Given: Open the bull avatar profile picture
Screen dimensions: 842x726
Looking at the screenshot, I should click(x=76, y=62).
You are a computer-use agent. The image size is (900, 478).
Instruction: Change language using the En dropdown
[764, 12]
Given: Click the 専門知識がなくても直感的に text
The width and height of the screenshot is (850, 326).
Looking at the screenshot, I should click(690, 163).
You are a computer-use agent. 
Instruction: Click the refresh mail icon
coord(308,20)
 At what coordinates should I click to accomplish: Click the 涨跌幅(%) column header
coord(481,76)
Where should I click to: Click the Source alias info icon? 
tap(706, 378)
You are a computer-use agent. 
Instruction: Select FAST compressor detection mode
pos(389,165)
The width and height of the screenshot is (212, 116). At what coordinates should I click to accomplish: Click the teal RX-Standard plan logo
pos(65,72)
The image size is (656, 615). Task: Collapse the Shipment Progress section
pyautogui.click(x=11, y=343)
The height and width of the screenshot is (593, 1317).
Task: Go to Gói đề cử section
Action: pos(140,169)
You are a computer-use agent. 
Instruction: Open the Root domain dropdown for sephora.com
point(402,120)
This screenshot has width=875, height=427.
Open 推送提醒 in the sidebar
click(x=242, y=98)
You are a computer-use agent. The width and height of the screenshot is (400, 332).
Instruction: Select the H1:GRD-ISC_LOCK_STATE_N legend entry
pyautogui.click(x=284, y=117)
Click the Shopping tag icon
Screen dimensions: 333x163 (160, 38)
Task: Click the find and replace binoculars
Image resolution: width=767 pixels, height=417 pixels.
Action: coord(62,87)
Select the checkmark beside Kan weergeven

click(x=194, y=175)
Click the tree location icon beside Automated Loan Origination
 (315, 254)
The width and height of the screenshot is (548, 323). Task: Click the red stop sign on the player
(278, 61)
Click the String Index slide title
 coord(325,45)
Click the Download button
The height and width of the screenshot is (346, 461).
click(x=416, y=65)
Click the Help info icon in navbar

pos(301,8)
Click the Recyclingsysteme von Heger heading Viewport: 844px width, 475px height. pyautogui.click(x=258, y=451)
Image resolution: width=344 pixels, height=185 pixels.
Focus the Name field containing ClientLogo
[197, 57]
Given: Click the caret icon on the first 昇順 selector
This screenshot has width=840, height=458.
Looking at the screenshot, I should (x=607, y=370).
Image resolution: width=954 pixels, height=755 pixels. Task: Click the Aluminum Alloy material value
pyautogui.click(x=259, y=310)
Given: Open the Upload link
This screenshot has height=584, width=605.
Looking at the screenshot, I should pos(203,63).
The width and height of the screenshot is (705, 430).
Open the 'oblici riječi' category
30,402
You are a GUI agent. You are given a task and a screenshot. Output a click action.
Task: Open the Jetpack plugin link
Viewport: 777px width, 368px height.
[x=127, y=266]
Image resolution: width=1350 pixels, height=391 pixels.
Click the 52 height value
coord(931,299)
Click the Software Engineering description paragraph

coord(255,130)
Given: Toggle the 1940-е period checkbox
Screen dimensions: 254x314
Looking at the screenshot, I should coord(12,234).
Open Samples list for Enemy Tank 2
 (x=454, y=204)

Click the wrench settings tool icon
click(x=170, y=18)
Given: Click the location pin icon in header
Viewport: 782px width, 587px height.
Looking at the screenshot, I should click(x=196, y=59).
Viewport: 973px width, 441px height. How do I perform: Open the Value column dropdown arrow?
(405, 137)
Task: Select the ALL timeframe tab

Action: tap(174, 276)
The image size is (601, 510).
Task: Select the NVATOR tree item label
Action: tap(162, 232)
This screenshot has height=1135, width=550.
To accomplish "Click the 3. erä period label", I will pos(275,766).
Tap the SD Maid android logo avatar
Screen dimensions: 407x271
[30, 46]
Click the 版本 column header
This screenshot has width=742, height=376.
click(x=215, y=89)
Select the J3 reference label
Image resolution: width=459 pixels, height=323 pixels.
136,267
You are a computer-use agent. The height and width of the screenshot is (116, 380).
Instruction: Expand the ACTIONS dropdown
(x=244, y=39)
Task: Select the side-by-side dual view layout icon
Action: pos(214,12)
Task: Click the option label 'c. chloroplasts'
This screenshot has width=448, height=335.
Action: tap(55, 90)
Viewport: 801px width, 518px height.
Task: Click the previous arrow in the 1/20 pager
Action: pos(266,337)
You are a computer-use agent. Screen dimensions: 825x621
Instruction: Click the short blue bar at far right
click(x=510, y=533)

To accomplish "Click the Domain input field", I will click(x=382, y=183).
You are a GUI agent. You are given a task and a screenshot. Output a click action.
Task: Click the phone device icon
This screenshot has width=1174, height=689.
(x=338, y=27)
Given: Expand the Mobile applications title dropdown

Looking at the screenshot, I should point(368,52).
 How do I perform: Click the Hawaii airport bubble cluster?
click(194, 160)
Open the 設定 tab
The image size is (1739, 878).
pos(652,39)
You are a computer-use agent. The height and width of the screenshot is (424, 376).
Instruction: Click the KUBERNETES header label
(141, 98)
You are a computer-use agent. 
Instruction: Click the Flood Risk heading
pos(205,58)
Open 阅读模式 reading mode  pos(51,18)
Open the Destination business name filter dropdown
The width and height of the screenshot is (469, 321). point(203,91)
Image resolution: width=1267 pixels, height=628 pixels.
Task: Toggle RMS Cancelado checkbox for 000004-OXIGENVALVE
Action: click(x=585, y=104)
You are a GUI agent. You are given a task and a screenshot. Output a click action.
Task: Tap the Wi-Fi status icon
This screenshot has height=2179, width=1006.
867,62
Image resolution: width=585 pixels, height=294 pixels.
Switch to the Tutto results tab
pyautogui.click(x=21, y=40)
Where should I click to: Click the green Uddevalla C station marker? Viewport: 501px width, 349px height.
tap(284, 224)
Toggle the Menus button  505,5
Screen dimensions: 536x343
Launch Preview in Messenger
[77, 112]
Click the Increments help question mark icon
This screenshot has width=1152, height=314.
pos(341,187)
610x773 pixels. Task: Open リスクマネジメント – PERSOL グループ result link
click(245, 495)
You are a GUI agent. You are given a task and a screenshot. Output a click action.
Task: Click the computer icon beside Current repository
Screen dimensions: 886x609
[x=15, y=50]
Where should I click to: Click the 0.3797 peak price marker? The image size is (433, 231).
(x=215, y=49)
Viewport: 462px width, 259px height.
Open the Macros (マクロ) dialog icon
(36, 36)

Exercise description:
Copy out the line holding "Switch to the Tutto results tab" along with all lines after it through the end of the entries, exactly and only these.

Solution for this task:
Switch to the Tutto results tab
pyautogui.click(x=21, y=40)
Where should I click to: Click the green Uddevalla C station marker? Viewport: 501px width, 349px height.
tap(284, 224)
Toggle the Menus button  505,5
Screen dimensions: 536x343
Launch Preview in Messenger
[77, 112]
Click the Increments help question mark icon
This screenshot has width=1152, height=314.
pos(341,187)
610x773 pixels. Task: Open リスクマネジメント – PERSOL グループ result link
click(245, 495)
You are a GUI agent. You are given a task and a screenshot. Output a click action.
Task: Click the computer icon beside Current repository
Screen dimensions: 886x609
[x=15, y=50]
Where should I click to: Click the 0.3797 peak price marker? The image size is (433, 231).
(x=215, y=49)
Viewport: 462px width, 259px height.
Open the Macros (マクロ) dialog icon
(36, 36)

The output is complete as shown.